In 1956, Violet moved to London, where Aunt Gee had relocated with her husband. She lived briefly with Gee and then in a rented room while working as a nurse’s aid. On 27 April 1962, her first child (Dennis Stephen) was born. The father was Rupert Daries; a Jamaican who was working as a swimming instructor in London. Soon after the birth, Violet returned to work on a night shift at the hospital.
“Rupert was good to us,” she later reminisced. “I liked him as a brother, but I didn’t love him. You think, if you don’t love him at first, if you live together, you may grow to love him. But it never happened like that.”
Then Carlton Brooks, another Jamaican living in London, entered her life. “We met at a party,” Violet told Gorman. “I was madly in love with him, though we never lived together. It turned out that he was married, but I didn’t know [Brooks had a wife and family in Jamaica]. He never told me he was married. He strung me along. Then, when I told him I was pregnant with Lennox, he said, ‘I’m sorry, Vi. I’m married and I can’t marry you.’ It was a great shock for me. He was the only man I really really cared for. It made me very sad.”
On 2 September 1965, Lennox Claudius Lewis, was born.
“I have fond memories of being young,” Lennox told me years ago. “I was generally a happy child. My earliest memory from childhood is of a rocking-horse that I used to sit on for hours at a time.”
But those pleasant hours grew fewer and further in between. When Lennox was four, Violet uprooted their home. She was still depressed over the loss of Carlton and decided to start her life over somewhere else. She sent Dennis to live with his father (who had since married), left Lennox with Aunt Gee, and moved to Chicago in the hope of setting up a home in the United States for Lennox and herself. But she didn’t have a proper visa, couldn’t get regular work, and returned to England a year later. Then she moved to Ontario with Lennox but, after six months, sent him back to England. She was still mired in depression; the school fees and rent were more than she could afford; and there was barely enough money to feed herself, let alone a growing boy.

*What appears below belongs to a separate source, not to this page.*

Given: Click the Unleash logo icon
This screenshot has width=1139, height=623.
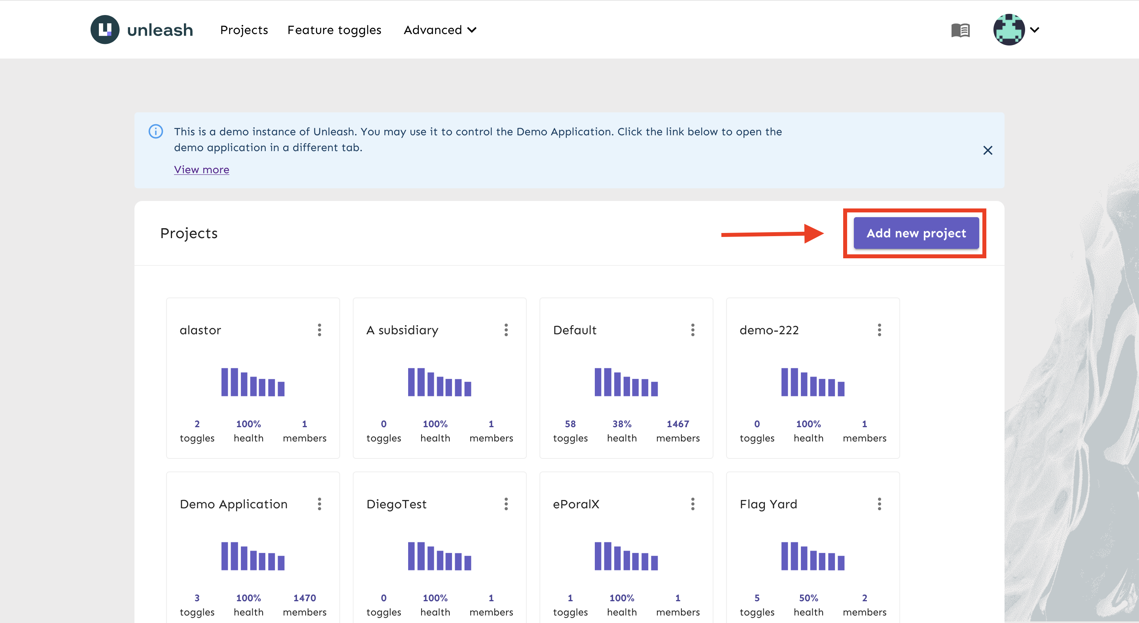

A five-year separation between mother and son followed. Lennox stayed with Aunt Gee and then in two boarding schools run by the state for children who had difficult lives at home.
Meanwhile, Violet took a job on an assembly line in a factory in Ontario. “I cried every day for those five years,” she told me. “They used to call me ‘weeping willow.’” And Lennox recalled their separation with the thought, “There was anxiety. I felt like I was out there by myself and I missed my mother.”
Finally, in 1977 when Lennox was 12 years old, Violet sent for him. They hadn’t seen each other for five years. Later, she said of their reunion, “I knew it was him as soon as I saw him at the airport. He was big but he’d always been big. I’d watched him growing in the photographs he’d sent me. I kissed him and kissed him. You know what boys are like at 12. He didn’t want people to see me kissing him, but I hugged him and kissed him anyway.”
“When we reunited, there was such a noise,” Lennox remembered. “Loud happiness. ‘Oh! My baby! My baby!’ She gave me a kiss that went on for so long that I didn’t think it was ever going to stop. I was a bit embarrassed, but I was also very happy to see her and the feeling that came over me was indescribable. There’s something about being around your mother. A mother gives off a special kind of love.”